Third, the Accident Scene Management Course had loads of knowledge that was easily transferable into managable ideas. The presenter was outstanding.
Fourth, I picked up a few pointers in the ERC. And I was humbled a few times, too.
Fifth, the seminars were fabulous. And packed (Hough, Riders Workshop, etc.) More on this later.
Sixth, I really enjoyed volunteering. I worked both in registration directing people to the appropriate entrance and the re-charging/cyber area. We kibitzed and schmoozed as I welcomed them to WI and the Rally. I think the rally had much more meaning for me because I volunteered as I got to know some of the people behind the scenes.
Lastly, I congratulate every volunteer, chair, Sue and Brian for setting a high bar for future rallies.
I have a few suggestions to make the next rally even better.

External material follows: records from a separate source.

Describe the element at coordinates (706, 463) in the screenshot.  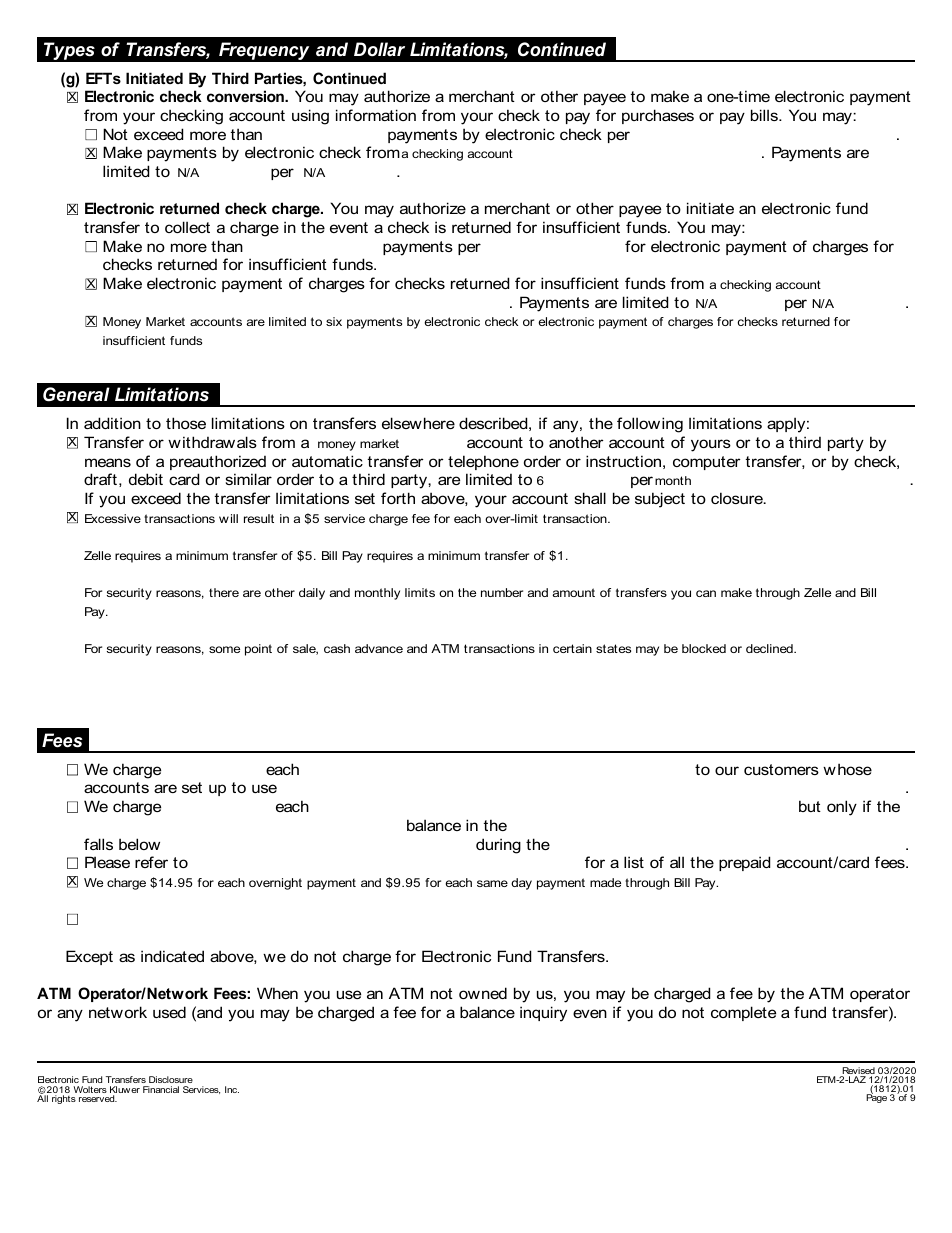
I see `computer` at that location.
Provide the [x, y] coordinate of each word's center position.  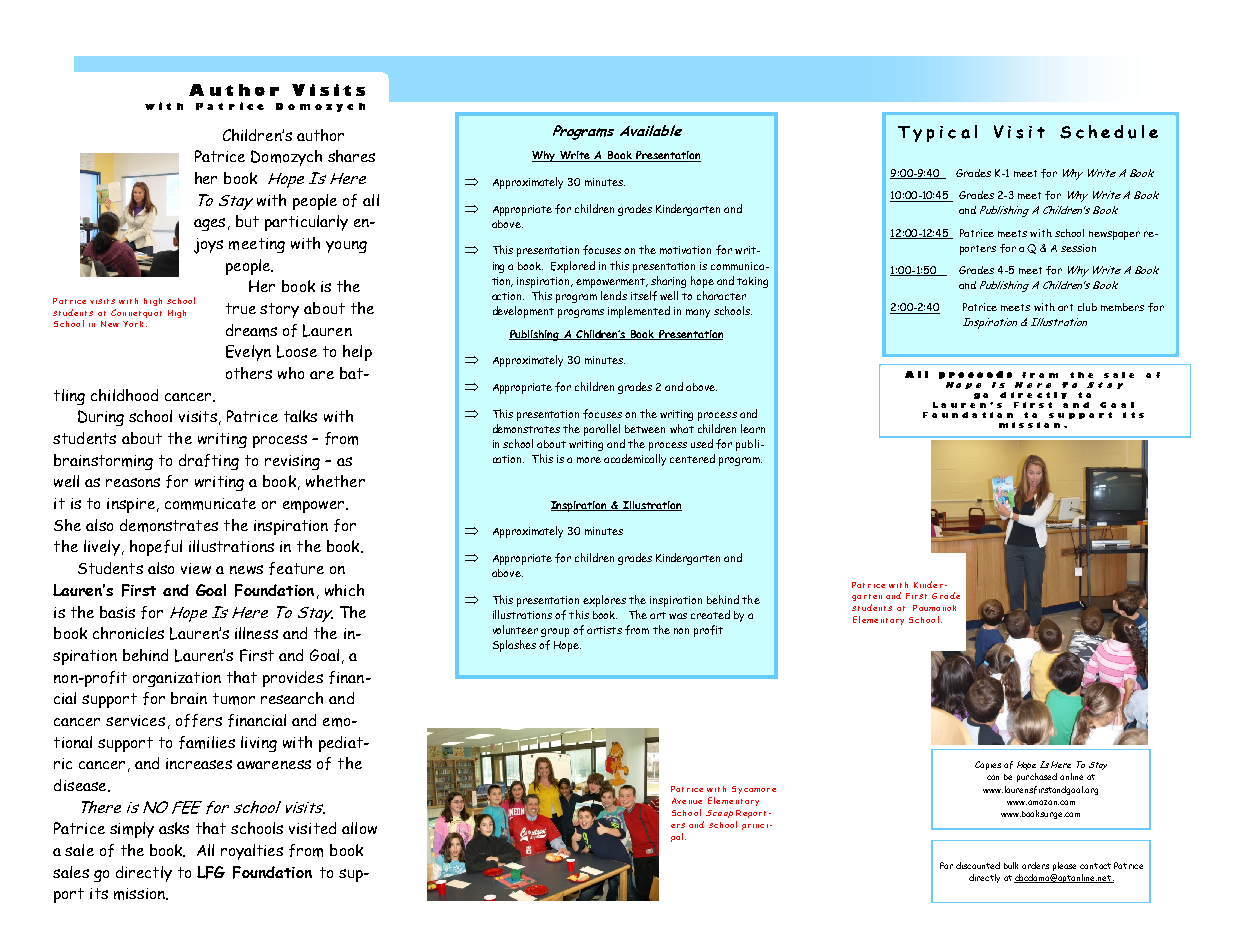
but [247, 221]
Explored [573, 267]
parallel [602, 430]
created [710, 614]
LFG [211, 872]
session [1078, 248]
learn [753, 428]
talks [300, 416]
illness [256, 633]
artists [604, 630]
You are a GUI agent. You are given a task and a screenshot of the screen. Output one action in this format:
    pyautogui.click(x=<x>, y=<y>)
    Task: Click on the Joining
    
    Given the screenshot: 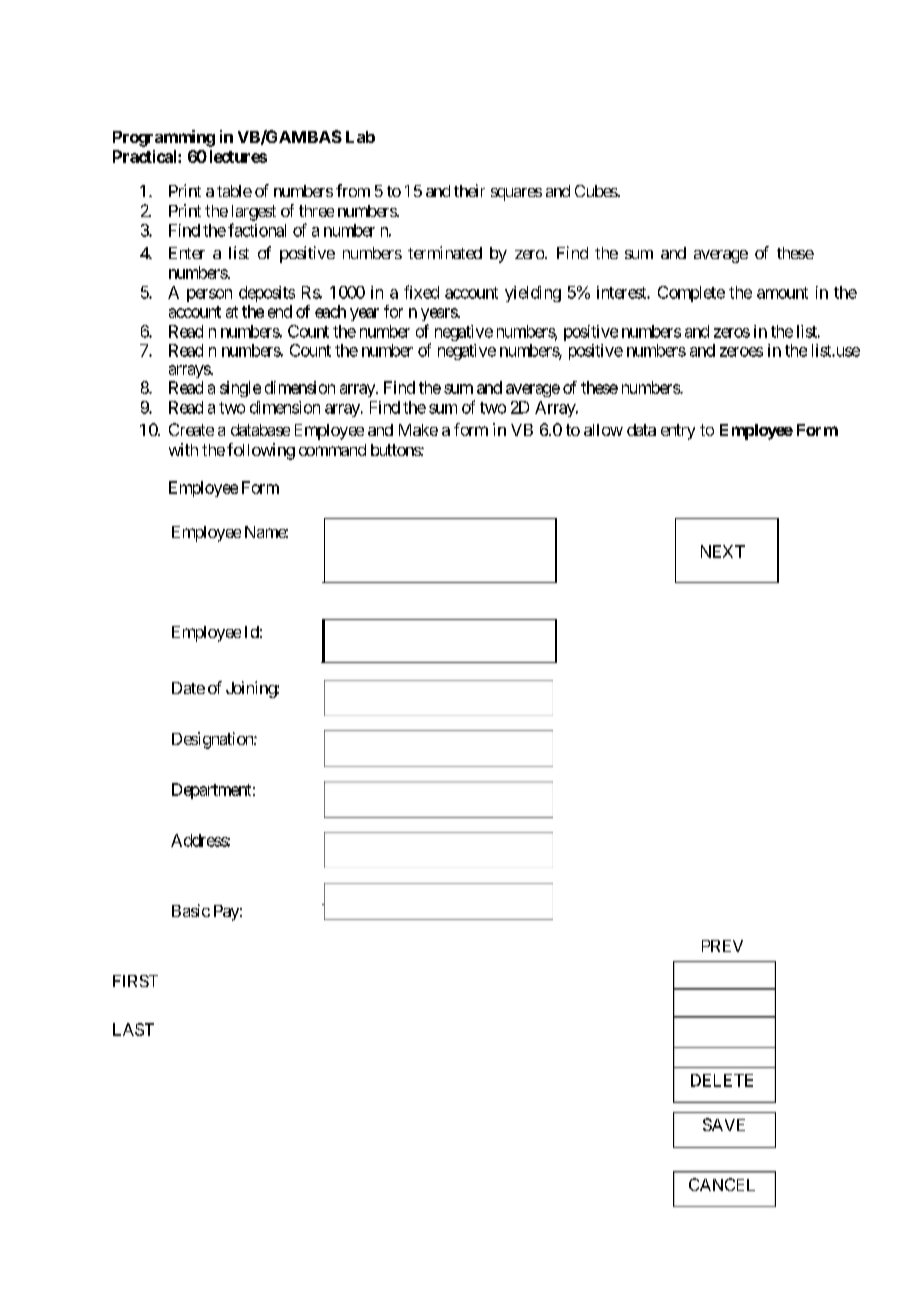 What is the action you would take?
    pyautogui.click(x=252, y=689)
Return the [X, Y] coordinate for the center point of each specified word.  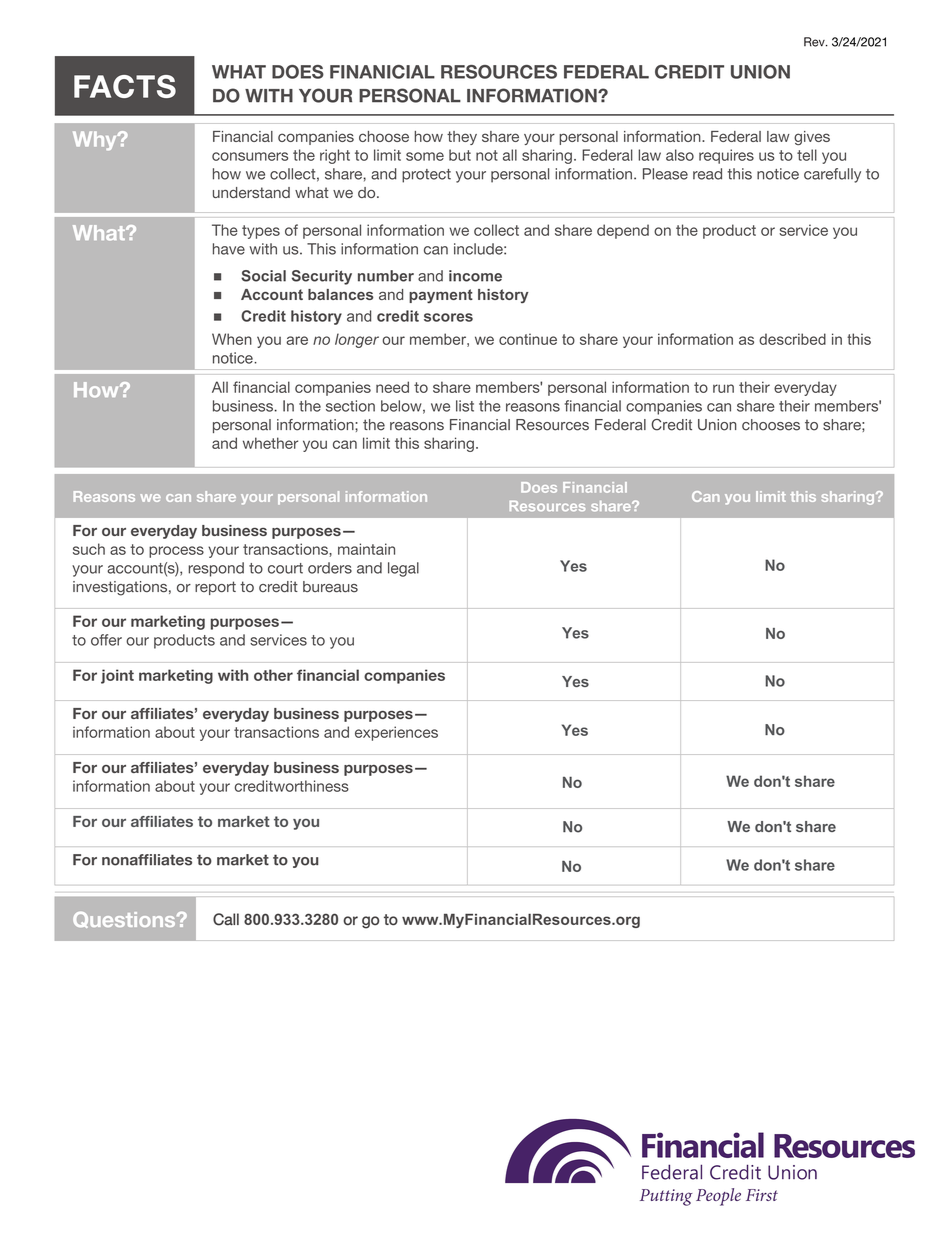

1.) If the meeting rooms and tents had rafters, there would have been attendees hanging from them. With 40 seminars (not including ERC's or Accident Scene Mgt.) in three days with 7800+ or - people, the rally chairs have created a mini-commuter college. Some how, some way during the preregistration process, an attendee should indicate what topics are of prime interest to that person. That knowledge may help the rally organizers better plan the room usage.
Also, it is both rude and distracting to the presenter when the doors are open and noise from the hallways over-rides the presentation.
2.) The charging/cyber area. First, it needs a sign that says; "Bring YOUR OWN charger. Do not ask if you can use another person's charger. "
Secondly, the laptops for general use do neither constitute a video arcade nor convenient day care for members' children. People needed to communicate with home, offices, and friends.
If a child wants to play on line video games, then consider having a separate area for that purpose and a parent or responsible adult must be present. Better yet, have them bring their own laptop.
I spoke to Vince about this and he can fill the chairs in.
One final thought: If I find an temperature and humidity controlled RV with a whirlpool, steam room, sauna, endless pool, aroma therapy and massage rooms, and entertainment center (like what Scott the webmaster and Hodag had ), then I may just do Gillette.
Seriously, I think an RV is the way to go if one is not a tent "camper".